The proposed solutions (apart from “do nothing”), however, are not looking at that theoretical model, they are rather adding heuristics outside of that model.

  • Error out if an upper bound is detected. Anywhere, even on a wheel? on a sdist? What even does “detected” mean? What if pip scans numba 0.52 first for some unknown reason, finds an upper cap of Python<=3.9 and errors, even though numba 0.53 supports 3.10?
  • Ignore the back-search if an upper bound is detected. Again, what is “detected” here? What back-search? This assumes a certain implementation method. Pip does search backward through valid versions, because we prefer to install newer versions when possible, but that’s not guaranteed - all we actually promise is that we will find some valid solve. I have no idea if conda or poetry work like this (I believe conda uses a SAT solver, which may not do this at all).

Not all solvers use a backtracking model (althouth our research for pip suggests that there’s currently no usable solver that handles “on demand” metadata apart from backtracking ones), and not all backtracking models necessarily follow a strict “latest to earliest” scan of versions (although pip currently does in most cases - probably! Our prioritisation logic is distinctly non-trivial and I wouldn’t guarantee we never check numba 0.51 before numba 0.52[1]…)

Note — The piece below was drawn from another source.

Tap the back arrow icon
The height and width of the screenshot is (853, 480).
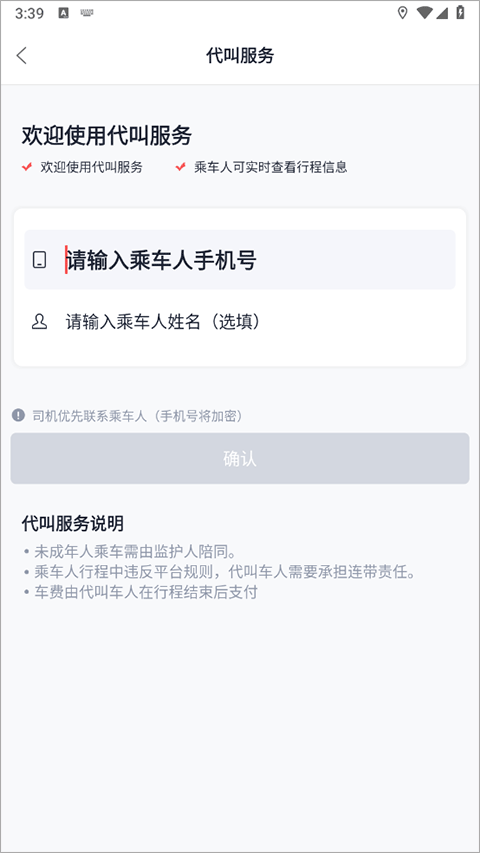pos(21,55)
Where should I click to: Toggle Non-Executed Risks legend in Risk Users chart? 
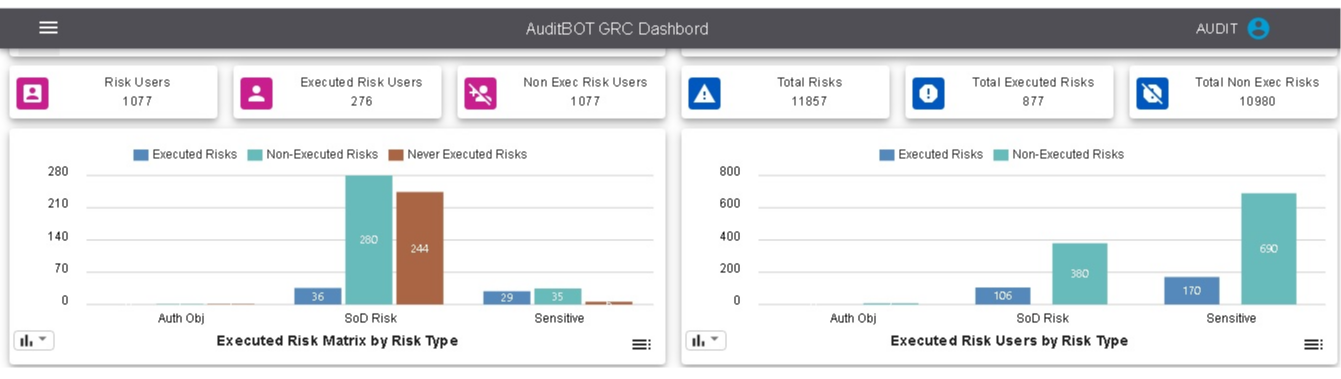pos(1059,154)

  1. Actually, I can describe how that could happen, but I won’t unless asked, because this post is already too long… ↩︎

1 Like

My understanding is the following:

  1. Run the package resolution as normal, except ignore any upper bound on the Python version during the resolving
  2. If the resolved package has a requires-Python field in its metadata, and that field specified an upper bound for the Python version, then perform an action

Some of the options in the poll above are choosing which action to take (eg raise an error if the version of Python in the target environment is above the upper bound).